Objective
Return the items below exactly as they appear, from the line containing "Expand the -£2.44 transaction chevron" up to and including the last line of the items. Include nothing else.

Dataset entries:
--------------------------------
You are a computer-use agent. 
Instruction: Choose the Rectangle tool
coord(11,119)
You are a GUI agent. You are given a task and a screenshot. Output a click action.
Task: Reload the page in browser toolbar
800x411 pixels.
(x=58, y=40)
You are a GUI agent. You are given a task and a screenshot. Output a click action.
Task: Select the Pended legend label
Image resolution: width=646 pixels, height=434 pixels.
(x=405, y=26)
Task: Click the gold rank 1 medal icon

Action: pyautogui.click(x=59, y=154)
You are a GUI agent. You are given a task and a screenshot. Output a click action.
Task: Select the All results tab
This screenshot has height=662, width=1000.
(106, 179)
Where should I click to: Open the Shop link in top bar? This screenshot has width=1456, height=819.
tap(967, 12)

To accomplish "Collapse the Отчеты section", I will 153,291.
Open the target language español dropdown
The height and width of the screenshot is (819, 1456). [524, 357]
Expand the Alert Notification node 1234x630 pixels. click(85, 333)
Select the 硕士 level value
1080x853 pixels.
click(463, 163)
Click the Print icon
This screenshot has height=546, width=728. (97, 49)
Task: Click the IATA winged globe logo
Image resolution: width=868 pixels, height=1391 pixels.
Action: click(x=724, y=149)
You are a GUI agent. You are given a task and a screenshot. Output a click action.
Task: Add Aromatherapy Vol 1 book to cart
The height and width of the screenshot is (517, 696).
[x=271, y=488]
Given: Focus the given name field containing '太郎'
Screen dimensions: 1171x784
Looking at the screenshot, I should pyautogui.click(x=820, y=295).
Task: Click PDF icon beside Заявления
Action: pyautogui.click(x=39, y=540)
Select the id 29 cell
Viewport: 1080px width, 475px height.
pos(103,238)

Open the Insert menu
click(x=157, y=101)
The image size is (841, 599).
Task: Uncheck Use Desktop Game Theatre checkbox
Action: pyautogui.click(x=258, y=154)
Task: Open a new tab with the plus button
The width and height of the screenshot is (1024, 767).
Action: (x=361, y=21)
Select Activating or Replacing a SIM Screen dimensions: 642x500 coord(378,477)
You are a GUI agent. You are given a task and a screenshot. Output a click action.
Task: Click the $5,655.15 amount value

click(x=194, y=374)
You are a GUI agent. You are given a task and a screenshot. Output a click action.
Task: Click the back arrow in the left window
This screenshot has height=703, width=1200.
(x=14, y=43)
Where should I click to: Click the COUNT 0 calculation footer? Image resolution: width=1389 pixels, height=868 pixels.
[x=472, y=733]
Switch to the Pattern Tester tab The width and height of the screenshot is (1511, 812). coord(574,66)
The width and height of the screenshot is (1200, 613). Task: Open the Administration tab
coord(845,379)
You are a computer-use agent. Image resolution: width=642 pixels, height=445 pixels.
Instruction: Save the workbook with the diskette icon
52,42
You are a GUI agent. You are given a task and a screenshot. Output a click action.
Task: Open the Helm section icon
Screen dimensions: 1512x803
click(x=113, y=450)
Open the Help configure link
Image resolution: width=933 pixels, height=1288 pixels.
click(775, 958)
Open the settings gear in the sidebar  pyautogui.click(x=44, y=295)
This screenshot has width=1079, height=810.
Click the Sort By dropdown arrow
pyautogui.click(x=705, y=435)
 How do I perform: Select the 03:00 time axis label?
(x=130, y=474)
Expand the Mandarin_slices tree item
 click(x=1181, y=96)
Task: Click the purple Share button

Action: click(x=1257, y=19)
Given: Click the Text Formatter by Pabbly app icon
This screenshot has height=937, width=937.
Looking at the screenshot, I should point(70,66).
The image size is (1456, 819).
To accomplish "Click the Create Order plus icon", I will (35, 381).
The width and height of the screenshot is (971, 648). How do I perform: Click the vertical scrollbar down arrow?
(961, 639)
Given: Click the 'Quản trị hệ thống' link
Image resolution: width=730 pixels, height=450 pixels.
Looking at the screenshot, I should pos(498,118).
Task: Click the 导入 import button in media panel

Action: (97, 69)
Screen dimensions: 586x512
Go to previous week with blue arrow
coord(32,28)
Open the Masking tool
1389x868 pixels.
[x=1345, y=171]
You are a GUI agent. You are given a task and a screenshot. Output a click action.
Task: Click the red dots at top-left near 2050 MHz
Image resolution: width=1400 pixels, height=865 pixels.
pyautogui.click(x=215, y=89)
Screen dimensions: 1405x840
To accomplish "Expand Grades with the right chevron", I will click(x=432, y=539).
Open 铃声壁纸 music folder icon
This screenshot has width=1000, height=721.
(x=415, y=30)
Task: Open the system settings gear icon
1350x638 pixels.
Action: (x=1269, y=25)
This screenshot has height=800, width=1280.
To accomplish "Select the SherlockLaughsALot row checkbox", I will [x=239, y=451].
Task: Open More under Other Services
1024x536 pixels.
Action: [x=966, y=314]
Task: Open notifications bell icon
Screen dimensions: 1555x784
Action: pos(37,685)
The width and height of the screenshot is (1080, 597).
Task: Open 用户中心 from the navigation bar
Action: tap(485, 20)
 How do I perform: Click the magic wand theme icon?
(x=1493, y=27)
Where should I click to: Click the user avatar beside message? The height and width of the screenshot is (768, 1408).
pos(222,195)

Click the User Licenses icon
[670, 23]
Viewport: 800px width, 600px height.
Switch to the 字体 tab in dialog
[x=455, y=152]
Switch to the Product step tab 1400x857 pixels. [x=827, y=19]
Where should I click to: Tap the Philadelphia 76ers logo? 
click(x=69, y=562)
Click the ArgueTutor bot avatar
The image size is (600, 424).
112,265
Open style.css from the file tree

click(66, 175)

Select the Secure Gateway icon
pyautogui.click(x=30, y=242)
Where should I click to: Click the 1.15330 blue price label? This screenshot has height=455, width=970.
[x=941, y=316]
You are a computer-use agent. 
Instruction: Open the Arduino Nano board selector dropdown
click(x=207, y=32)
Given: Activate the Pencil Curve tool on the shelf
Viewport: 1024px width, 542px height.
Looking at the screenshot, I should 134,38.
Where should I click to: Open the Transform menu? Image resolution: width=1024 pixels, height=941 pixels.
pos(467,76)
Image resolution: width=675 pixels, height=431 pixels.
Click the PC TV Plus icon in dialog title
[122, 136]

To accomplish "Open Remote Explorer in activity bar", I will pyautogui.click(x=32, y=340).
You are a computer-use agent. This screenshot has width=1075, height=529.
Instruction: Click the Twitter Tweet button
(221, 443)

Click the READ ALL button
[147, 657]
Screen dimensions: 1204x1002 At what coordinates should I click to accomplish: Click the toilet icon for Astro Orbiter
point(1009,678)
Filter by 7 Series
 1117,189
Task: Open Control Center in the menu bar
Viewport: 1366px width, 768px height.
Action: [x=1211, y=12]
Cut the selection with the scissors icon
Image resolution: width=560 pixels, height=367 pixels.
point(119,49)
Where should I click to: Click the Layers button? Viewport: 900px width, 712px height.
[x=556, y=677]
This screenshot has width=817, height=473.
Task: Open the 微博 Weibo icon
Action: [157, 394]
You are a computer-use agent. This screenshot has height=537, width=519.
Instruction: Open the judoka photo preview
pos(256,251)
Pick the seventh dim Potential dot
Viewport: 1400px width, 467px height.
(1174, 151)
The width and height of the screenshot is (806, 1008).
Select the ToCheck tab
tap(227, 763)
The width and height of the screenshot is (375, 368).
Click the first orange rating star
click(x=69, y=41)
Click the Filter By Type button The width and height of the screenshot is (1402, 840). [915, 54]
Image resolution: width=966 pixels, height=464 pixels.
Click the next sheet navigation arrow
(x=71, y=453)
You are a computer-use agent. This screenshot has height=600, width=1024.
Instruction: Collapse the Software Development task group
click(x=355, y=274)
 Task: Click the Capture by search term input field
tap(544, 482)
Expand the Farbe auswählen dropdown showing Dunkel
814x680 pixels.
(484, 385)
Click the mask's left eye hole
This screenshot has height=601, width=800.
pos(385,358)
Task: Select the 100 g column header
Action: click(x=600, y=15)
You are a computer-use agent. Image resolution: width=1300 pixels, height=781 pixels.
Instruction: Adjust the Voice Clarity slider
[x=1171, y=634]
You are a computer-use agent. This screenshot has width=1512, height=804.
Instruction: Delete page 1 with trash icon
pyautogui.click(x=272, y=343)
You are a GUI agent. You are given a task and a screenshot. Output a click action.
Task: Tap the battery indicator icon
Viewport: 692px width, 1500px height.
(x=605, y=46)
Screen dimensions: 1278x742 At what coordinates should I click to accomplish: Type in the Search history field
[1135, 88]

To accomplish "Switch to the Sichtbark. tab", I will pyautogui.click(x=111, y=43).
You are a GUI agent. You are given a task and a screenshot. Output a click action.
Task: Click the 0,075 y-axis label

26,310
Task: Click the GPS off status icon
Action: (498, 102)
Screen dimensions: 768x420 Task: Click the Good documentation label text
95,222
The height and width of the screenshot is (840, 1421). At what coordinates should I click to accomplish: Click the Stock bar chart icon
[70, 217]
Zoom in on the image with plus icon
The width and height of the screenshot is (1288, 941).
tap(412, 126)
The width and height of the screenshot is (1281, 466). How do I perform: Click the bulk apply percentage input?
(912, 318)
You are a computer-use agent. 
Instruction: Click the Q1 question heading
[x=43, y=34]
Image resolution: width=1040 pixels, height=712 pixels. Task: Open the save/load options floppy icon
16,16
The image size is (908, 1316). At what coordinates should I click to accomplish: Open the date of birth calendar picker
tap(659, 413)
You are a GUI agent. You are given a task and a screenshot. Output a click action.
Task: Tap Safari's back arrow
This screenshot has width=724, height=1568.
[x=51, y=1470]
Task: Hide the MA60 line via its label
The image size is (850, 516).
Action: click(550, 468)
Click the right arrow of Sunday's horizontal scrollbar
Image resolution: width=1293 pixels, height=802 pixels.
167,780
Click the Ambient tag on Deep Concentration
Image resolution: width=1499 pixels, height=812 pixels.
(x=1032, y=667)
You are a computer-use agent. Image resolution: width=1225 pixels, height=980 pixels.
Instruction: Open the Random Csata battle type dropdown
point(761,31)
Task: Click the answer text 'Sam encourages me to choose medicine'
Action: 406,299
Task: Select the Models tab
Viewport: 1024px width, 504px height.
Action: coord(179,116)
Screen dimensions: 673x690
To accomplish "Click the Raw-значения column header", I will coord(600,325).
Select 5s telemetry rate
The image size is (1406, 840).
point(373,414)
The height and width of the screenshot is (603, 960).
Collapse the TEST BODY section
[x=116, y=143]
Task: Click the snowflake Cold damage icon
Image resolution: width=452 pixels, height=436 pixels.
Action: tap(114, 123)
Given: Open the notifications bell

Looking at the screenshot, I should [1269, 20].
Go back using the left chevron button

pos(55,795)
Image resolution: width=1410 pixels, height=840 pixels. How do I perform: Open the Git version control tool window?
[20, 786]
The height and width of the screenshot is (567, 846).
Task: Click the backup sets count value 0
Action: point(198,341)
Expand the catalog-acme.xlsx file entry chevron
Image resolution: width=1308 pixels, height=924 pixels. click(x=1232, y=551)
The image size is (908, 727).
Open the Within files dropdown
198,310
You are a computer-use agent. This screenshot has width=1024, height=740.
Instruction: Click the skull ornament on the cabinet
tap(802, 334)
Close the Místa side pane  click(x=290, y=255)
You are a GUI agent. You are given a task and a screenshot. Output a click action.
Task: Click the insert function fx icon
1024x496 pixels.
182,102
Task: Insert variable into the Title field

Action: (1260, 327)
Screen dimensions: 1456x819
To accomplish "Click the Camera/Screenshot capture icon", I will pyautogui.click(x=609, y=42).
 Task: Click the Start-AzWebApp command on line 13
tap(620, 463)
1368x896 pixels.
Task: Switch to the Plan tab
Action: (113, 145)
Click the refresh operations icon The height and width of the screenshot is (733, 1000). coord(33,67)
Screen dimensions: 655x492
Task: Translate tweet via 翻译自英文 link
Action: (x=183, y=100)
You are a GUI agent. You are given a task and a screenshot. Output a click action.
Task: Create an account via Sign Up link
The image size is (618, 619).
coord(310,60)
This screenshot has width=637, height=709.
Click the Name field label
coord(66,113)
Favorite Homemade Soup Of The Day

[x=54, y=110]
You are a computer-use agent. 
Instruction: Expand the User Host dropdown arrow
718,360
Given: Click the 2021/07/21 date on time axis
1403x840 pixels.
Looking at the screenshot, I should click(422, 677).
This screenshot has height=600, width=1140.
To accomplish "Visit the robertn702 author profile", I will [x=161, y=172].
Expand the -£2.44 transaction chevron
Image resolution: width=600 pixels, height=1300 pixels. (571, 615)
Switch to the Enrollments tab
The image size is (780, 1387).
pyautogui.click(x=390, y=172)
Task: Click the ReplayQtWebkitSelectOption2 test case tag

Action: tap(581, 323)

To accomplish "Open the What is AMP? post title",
--------------------------------
Task answer
Expand the -£2.44 transaction chevron
Image resolution: width=600 pixels, height=1300 pixels. (571, 615)
Switch to the Enrollments tab
The image size is (780, 1387).
pyautogui.click(x=390, y=172)
Task: Click the ReplayQtWebkitSelectOption2 test case tag

Action: tap(581, 323)

To accomplish "Open the What is AMP? post title",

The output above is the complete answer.